WORK ORDER:
Return every entry below exactly as written.

(Beginning of GIVEN INFORMATION)

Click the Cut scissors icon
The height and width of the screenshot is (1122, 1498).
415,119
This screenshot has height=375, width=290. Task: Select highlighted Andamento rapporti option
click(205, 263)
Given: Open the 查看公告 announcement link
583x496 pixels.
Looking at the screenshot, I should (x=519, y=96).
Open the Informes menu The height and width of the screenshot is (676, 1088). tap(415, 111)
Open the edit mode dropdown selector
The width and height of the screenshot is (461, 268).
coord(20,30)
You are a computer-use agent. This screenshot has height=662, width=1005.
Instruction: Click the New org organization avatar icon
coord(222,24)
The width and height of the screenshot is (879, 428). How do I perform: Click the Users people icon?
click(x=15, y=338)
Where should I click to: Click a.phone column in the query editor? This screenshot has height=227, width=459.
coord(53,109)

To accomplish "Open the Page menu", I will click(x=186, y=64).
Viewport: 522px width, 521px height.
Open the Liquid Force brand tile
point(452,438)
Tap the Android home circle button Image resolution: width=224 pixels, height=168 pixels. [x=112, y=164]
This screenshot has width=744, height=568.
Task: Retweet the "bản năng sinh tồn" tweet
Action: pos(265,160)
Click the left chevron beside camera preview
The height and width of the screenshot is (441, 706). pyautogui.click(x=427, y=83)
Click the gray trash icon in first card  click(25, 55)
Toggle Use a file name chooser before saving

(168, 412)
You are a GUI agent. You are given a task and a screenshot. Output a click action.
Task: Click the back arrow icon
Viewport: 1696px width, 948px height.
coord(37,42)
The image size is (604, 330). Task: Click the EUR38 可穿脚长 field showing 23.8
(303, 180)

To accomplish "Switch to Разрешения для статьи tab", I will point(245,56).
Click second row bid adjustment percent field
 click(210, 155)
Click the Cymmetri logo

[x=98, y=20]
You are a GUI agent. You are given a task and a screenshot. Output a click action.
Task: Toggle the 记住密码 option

(End of GIVEN INFORMATION)

ANSWER BELOW:
Click the Cut scissors icon
The height and width of the screenshot is (1122, 1498).
415,119
This screenshot has height=375, width=290. Task: Select highlighted Andamento rapporti option
click(205, 263)
Given: Open the 查看公告 announcement link
583x496 pixels.
Looking at the screenshot, I should (x=519, y=96).
Open the Informes menu The height and width of the screenshot is (676, 1088). tap(415, 111)
Open the edit mode dropdown selector
The width and height of the screenshot is (461, 268).
coord(20,30)
You are a computer-use agent. This screenshot has height=662, width=1005.
Instruction: Click the New org organization avatar icon
coord(222,24)
The width and height of the screenshot is (879, 428). How do I perform: Click the Users people icon?
click(x=15, y=338)
Where should I click to: Click a.phone column in the query editor? This screenshot has height=227, width=459.
coord(53,109)

To accomplish "Open the Page menu", I will click(x=186, y=64).
Viewport: 522px width, 521px height.
Open the Liquid Force brand tile
point(452,438)
Tap the Android home circle button Image resolution: width=224 pixels, height=168 pixels. [x=112, y=164]
This screenshot has width=744, height=568.
Task: Retweet the "bản năng sinh tồn" tweet
Action: pos(265,160)
Click the left chevron beside camera preview
The height and width of the screenshot is (441, 706). pyautogui.click(x=427, y=83)
Click the gray trash icon in first card  click(25, 55)
Toggle Use a file name chooser before saving

(168, 412)
You are a GUI agent. You are given a task and a screenshot. Output a click action.
Task: Click the back arrow icon
Viewport: 1696px width, 948px height.
coord(37,42)
The image size is (604, 330). Task: Click the EUR38 可穿脚长 field showing 23.8
(303, 180)

To accomplish "Switch to Разрешения для статьи tab", I will point(245,56).
Click second row bid adjustment percent field
 click(210, 155)
Click the Cymmetri logo

[x=98, y=20]
You are a GUI agent. You are given a task and a screenshot. Output a click action.
Task: Toggle the 记住密码 option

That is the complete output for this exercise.